(Beginning of Data)

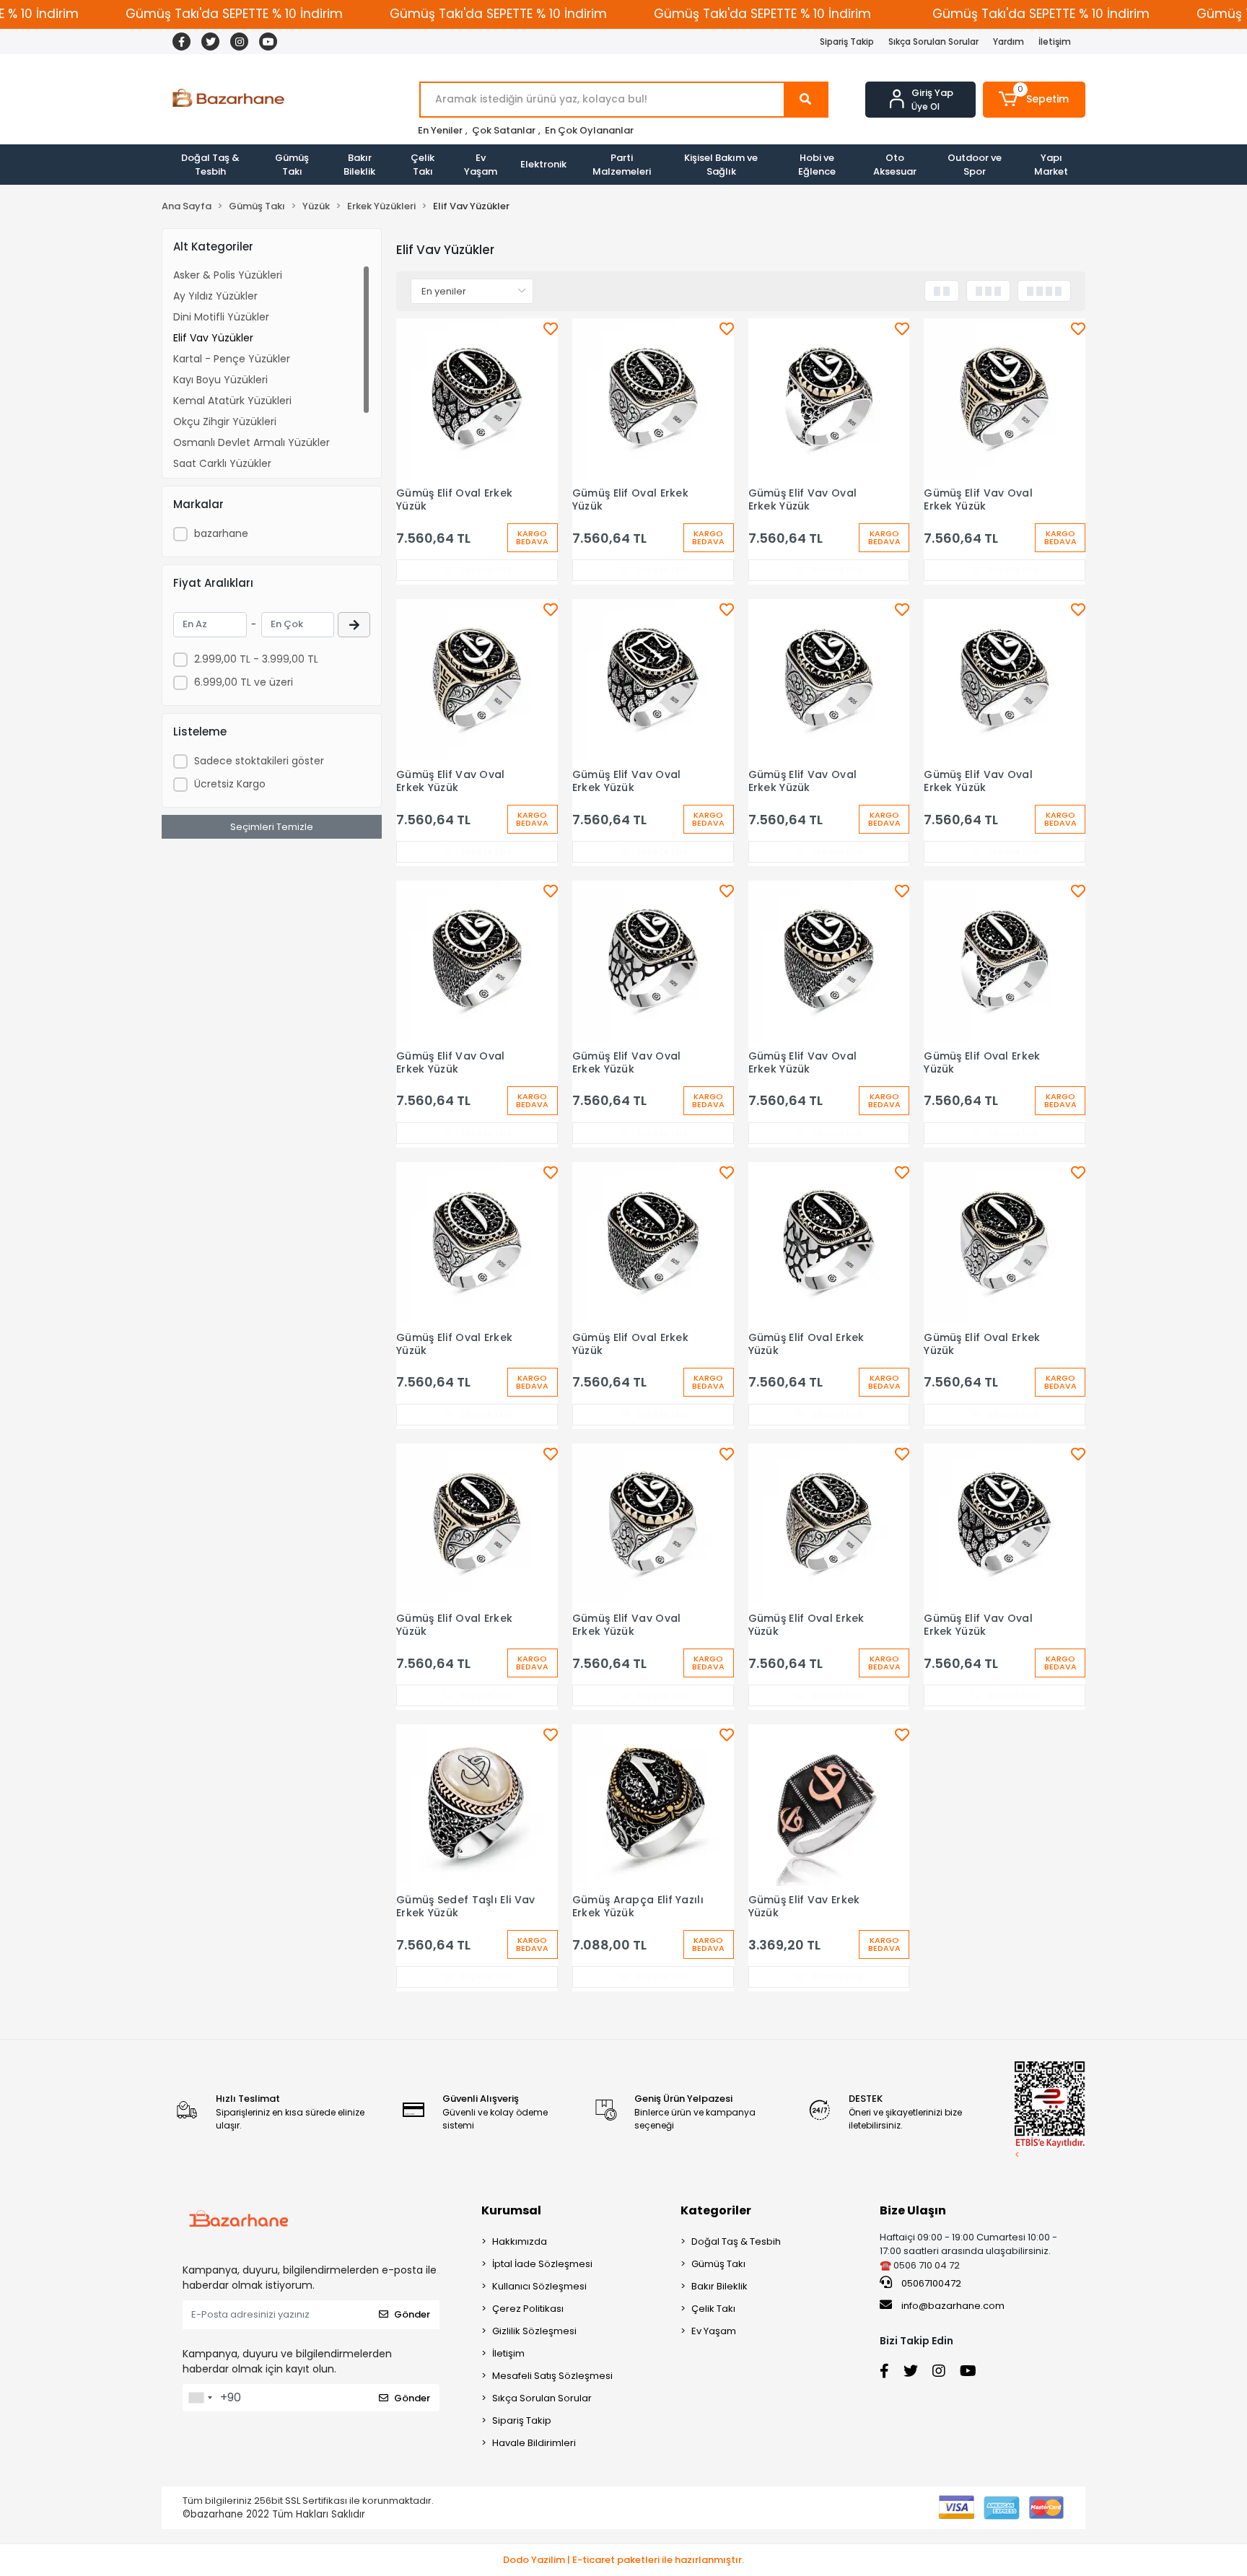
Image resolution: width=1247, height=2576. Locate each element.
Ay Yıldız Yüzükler (215, 296)
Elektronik (543, 164)
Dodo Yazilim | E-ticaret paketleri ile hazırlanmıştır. (623, 2560)
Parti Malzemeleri (621, 165)
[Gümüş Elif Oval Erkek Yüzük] (477, 399)
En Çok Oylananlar (589, 130)
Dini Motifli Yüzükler (221, 317)
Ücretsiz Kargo (230, 784)
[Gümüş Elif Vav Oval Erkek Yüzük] (829, 399)
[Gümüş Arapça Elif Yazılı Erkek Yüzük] (653, 1805)
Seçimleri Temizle (271, 827)
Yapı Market (1051, 165)
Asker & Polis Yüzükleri (227, 275)
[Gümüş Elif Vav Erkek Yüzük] (829, 1805)
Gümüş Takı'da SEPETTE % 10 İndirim (234, 13)
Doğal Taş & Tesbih (210, 165)
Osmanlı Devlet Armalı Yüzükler (251, 442)
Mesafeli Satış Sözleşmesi (552, 2376)
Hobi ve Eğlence (817, 165)
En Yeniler (440, 130)
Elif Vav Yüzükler (213, 338)
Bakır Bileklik (359, 165)
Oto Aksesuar (894, 165)
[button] (1034, 100)
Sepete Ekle (485, 570)
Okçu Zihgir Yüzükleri (224, 421)
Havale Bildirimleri (534, 2443)
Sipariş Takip (847, 41)
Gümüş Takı (292, 165)
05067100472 (930, 2283)
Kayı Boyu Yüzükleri (220, 379)
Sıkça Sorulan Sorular (933, 41)
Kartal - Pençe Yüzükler (231, 359)
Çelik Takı (422, 165)
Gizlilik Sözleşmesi (534, 2331)
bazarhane (221, 533)
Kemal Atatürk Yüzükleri (232, 400)
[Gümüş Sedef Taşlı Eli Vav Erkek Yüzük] (477, 1805)
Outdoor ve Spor (975, 165)
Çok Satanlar (503, 130)
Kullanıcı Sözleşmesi (539, 2286)
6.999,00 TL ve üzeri (243, 682)
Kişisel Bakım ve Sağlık (721, 165)
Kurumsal (511, 2210)
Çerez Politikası (528, 2308)
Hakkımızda (519, 2241)
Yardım (1008, 41)
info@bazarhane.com (953, 2306)
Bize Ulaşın (913, 2210)
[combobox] (199, 2398)
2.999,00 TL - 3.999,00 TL (256, 659)
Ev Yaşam (480, 165)
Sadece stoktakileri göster (259, 761)
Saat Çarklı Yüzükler (222, 463)
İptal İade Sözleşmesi (542, 2264)
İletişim (1054, 41)
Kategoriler (716, 2210)
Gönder (412, 2314)
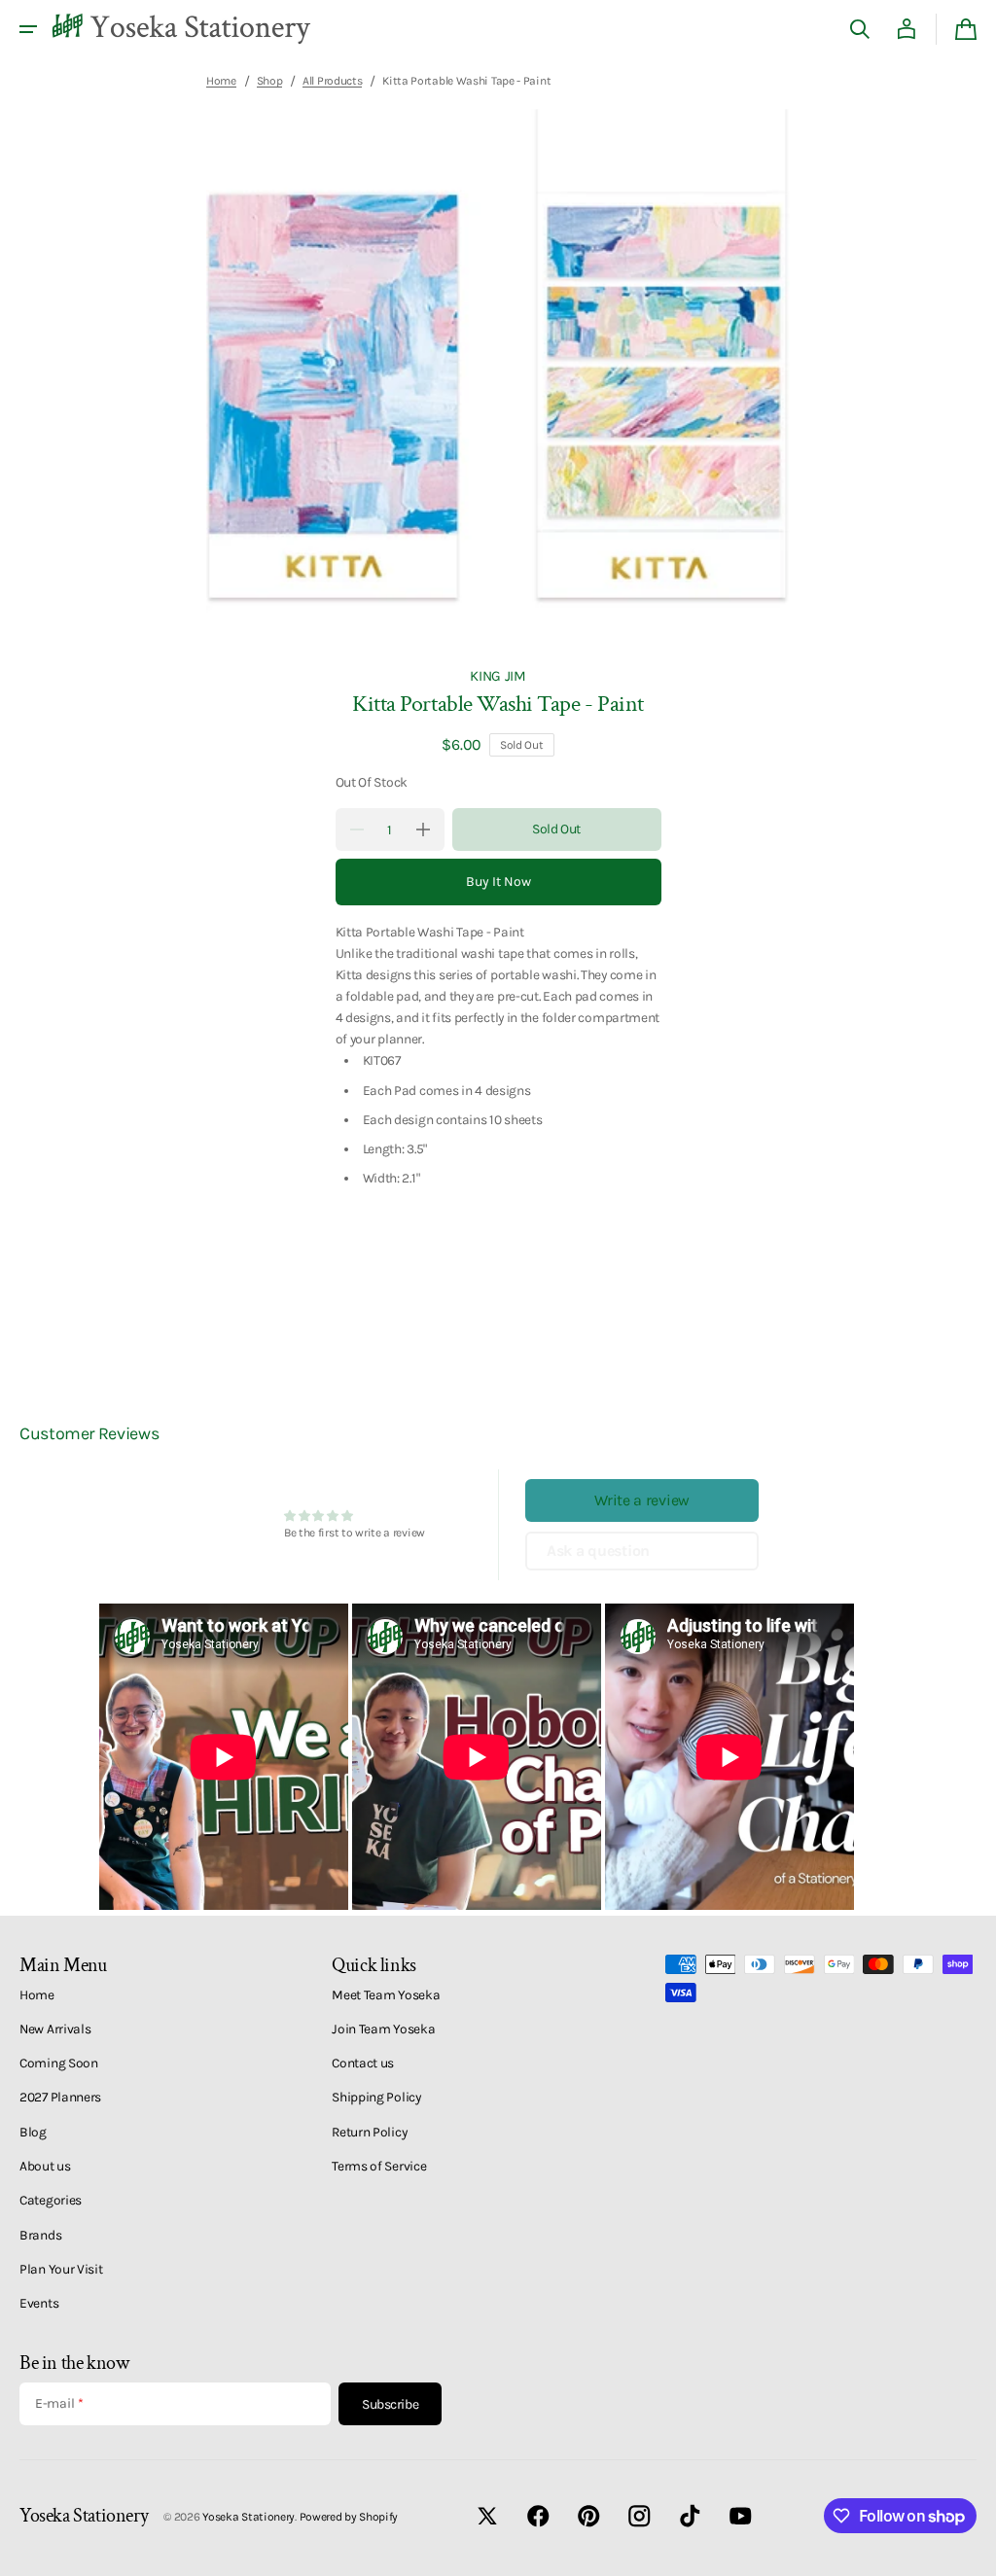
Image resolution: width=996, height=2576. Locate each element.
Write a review (642, 1500)
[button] (28, 29)
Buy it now (498, 881)
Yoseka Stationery (248, 2516)
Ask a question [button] (598, 1550)
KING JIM (498, 676)
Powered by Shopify (349, 2516)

(End of Data)

An exact copy of all the lines above is required, with the pictures removed.

**Exercise response**
Image resolution: width=1247, height=2576. Locate each element.
Ay Yıldız Yüzükler (215, 296)
Elektronik (543, 164)
Dodo Yazilim | E-ticaret paketleri ile hazırlanmıştır. (623, 2560)
Parti Malzemeleri (621, 165)
[Gümüş Elif Oval Erkek Yüzük] (477, 399)
En Çok Oylananlar (589, 130)
Dini Motifli Yüzükler (221, 317)
Ücretsiz Kargo (230, 784)
[Gümüş Elif Vav Oval Erkek Yüzük] (829, 399)
[Gümüş Arapça Elif Yazılı Erkek Yüzük] (653, 1805)
Seçimleri Temizle (271, 827)
Yapı Market (1051, 165)
Asker & Polis Yüzükleri (227, 275)
[Gümüş Elif Vav Erkek Yüzük] (829, 1805)
Gümüş Takı'da SEPETTE % 10 İndirim (234, 13)
Doğal Taş & Tesbih (210, 165)
Osmanlı Devlet Armalı Yüzükler (251, 442)
Mesafeli Satış Sözleşmesi (552, 2376)
Hobi ve Eğlence (817, 165)
En Yeniler (440, 130)
Elif Vav Yüzükler (213, 338)
Bakır Bileklik (359, 165)
Oto Aksesuar (894, 165)
[button] (1034, 100)
Sepete Ekle (485, 570)
Okçu Zihgir Yüzükleri (224, 421)
Havale Bildirimleri (534, 2443)
Sipariş Takip (847, 41)
Gümüş Takı (292, 165)
05067100472 (930, 2283)
Kayı Boyu Yüzükleri (220, 379)
Sıkça Sorulan Sorular (933, 41)
Kartal - Pençe Yüzükler (231, 359)
Çelik Takı (422, 165)
Gizlilik Sözleşmesi (534, 2331)
bazarhane (221, 533)
Kemal Atatürk Yüzükleri (232, 400)
[Gümüş Sedef Taşlı Eli Vav Erkek Yüzük] (477, 1805)
Outdoor ve Spor (975, 165)
Çok Satanlar (503, 130)
Kullanıcı Sözleşmesi (539, 2286)
6.999,00 TL ve üzeri (243, 682)
Kişisel Bakım ve Sağlık (721, 165)
Kurumsal (511, 2210)
Çerez Politikası (528, 2308)
Hakkımızda (519, 2241)
Yardım (1008, 41)
info@bazarhane.com (953, 2306)
Bize Ulaşın (913, 2210)
[combobox] (199, 2398)
2.999,00 TL - 3.999,00 TL (256, 659)
Ev Yaşam (480, 165)
Sadece stoktakileri göster (259, 761)
Saat Çarklı Yüzükler (222, 463)
İptal İade Sözleşmesi (542, 2264)
İletişim (1054, 41)
Kategoriler (716, 2210)
Gönder (412, 2314)
Image resolution: width=996, height=2576. Locate each element.
Write a review (642, 1500)
[button] (28, 29)
Buy it now (498, 881)
Yoseka Stationery (248, 2516)
Ask a question [button] (598, 1550)
KING JIM (498, 676)
Powered by Shopify (349, 2516)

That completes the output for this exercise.